Working data:
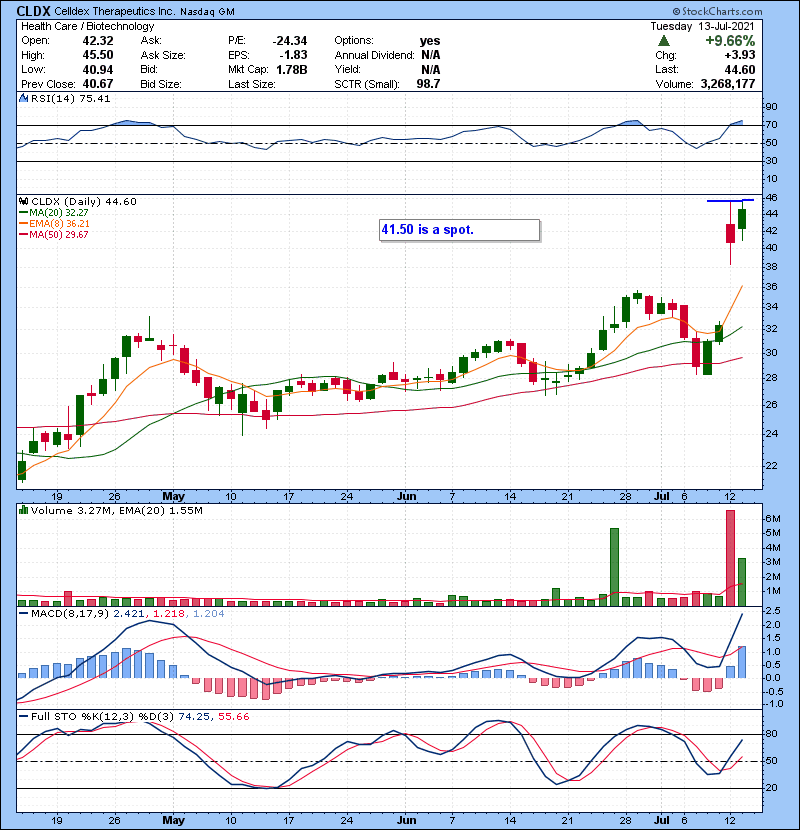Viewport: 800px width, 830px height.
Task: Click the green MA(20) legend line marker
Action: click(x=23, y=213)
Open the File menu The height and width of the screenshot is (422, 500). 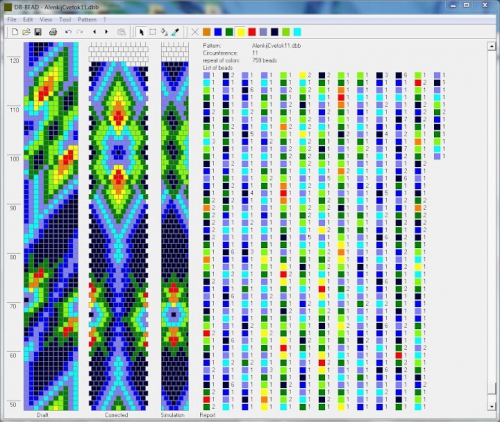tap(12, 20)
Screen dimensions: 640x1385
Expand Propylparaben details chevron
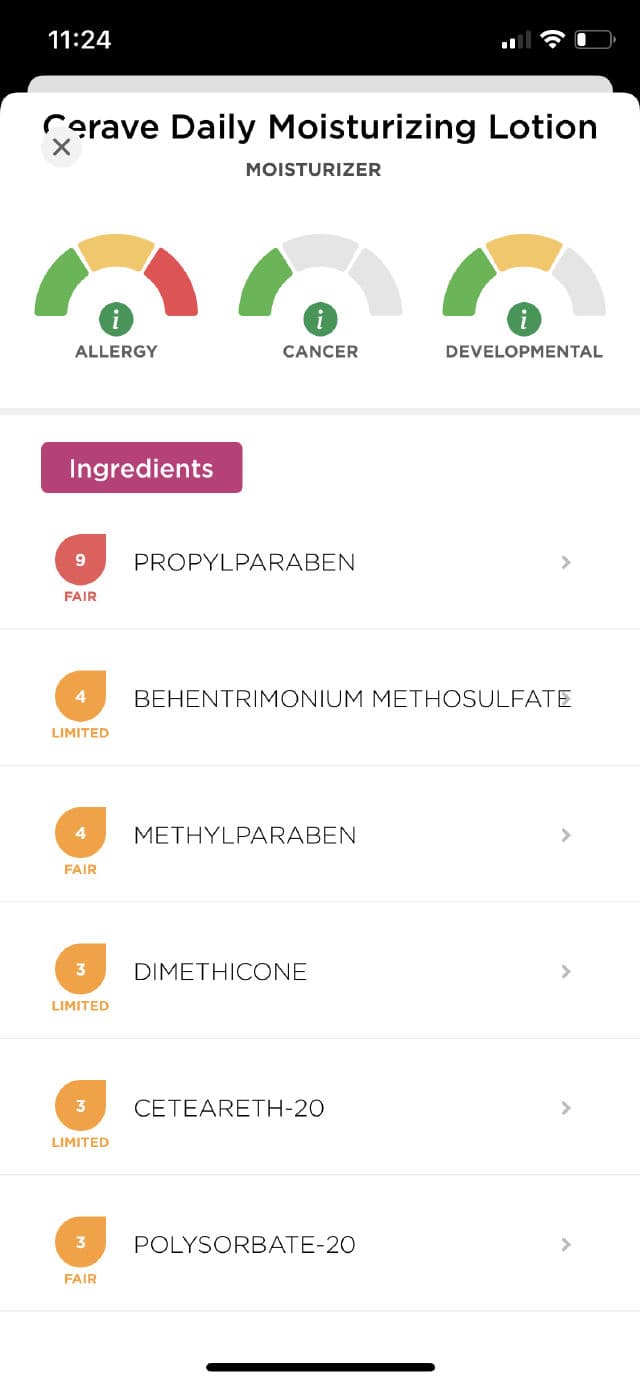coord(566,562)
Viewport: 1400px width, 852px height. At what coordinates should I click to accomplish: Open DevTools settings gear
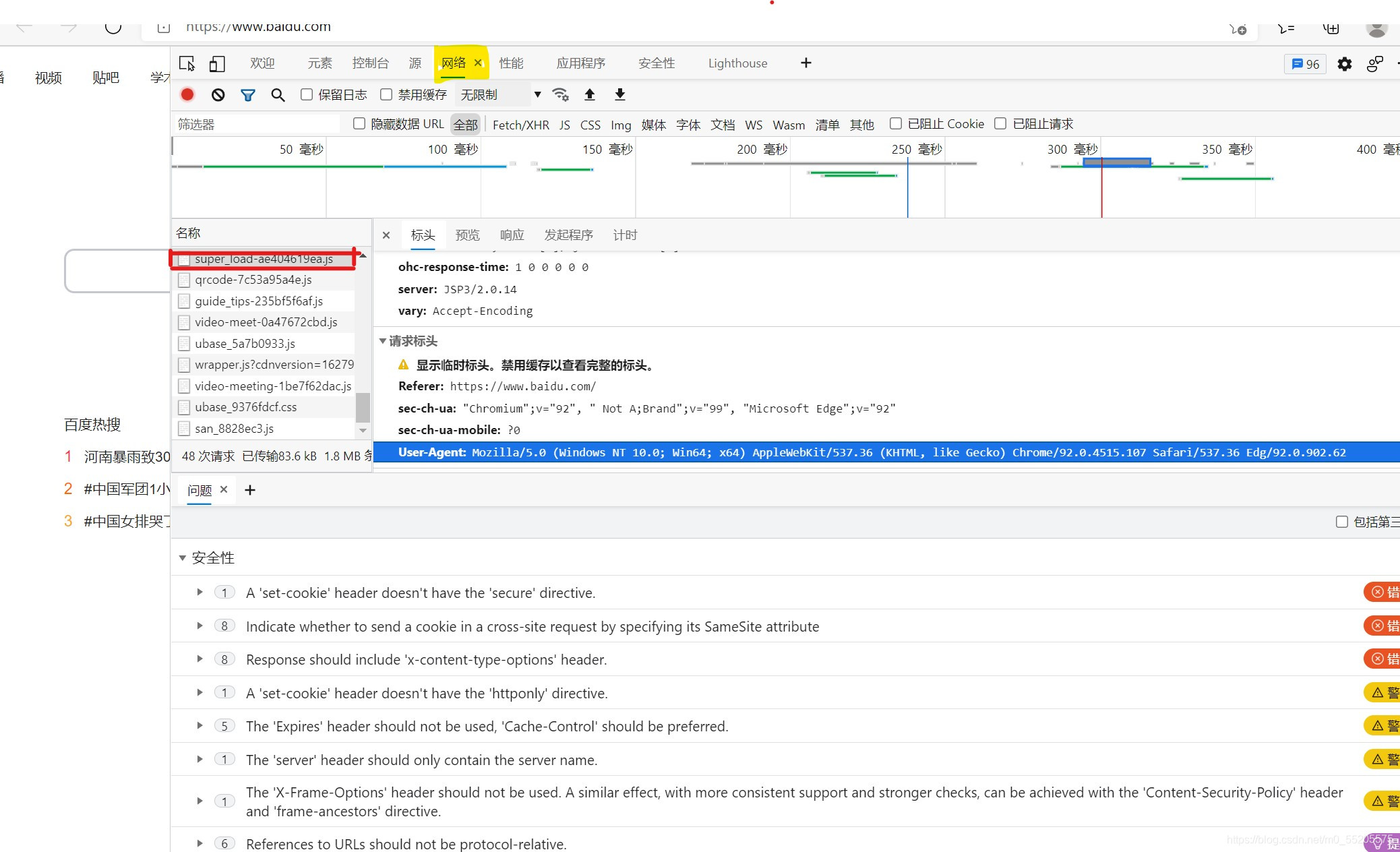coord(1345,64)
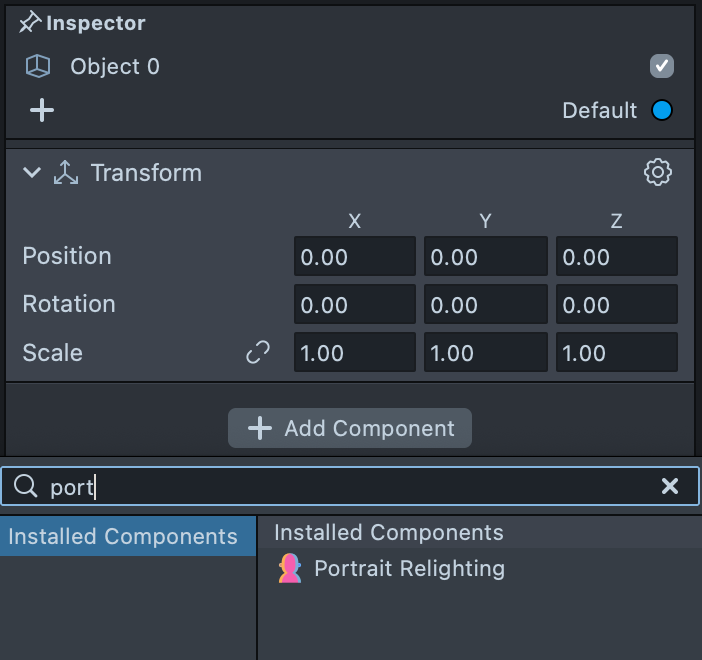
Task: Click the Rotation Y value field
Action: [485, 304]
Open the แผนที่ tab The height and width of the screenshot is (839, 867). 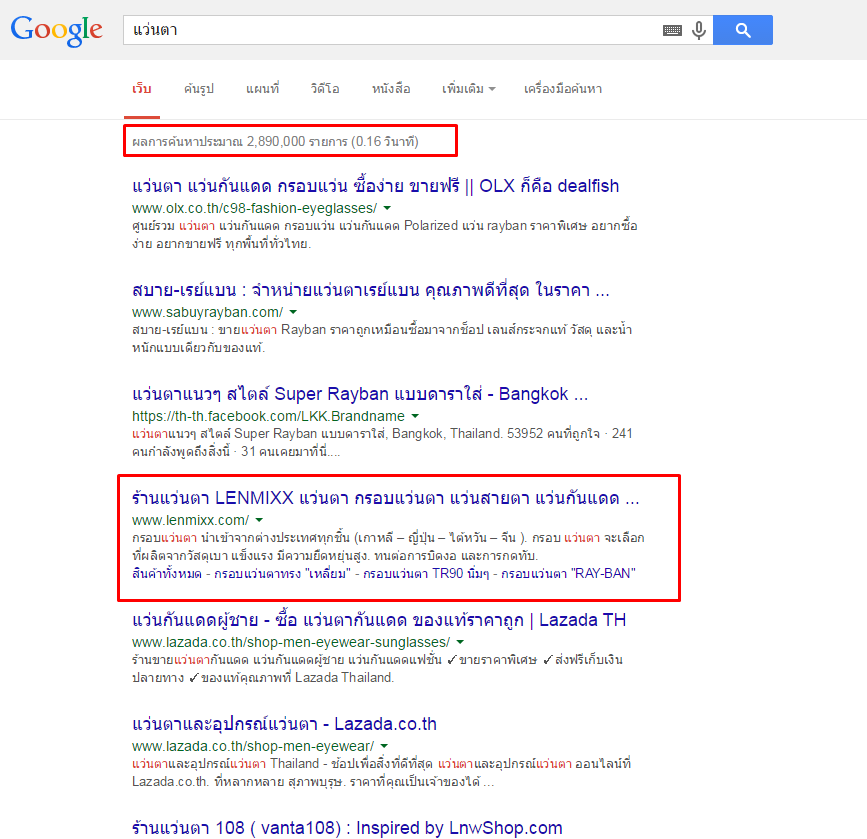[262, 89]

Task description:
Rewrite the items from the line with "Screen dimensions: 640x1385" to the line with "Action: [485, 304]", changing "chevron" to "arrow" and keeping everything else the same. Leave the pictures out.

Answer to this task:
Screen dimensions: 640x1385
Expand Propylparaben details arrow
coord(566,562)
Viewport: 1400px width, 852px height. At what coordinates should I click to accomplish: Open DevTools settings gear
coord(1345,64)
Task: Click the Rotation Y value field
Action: [485, 304]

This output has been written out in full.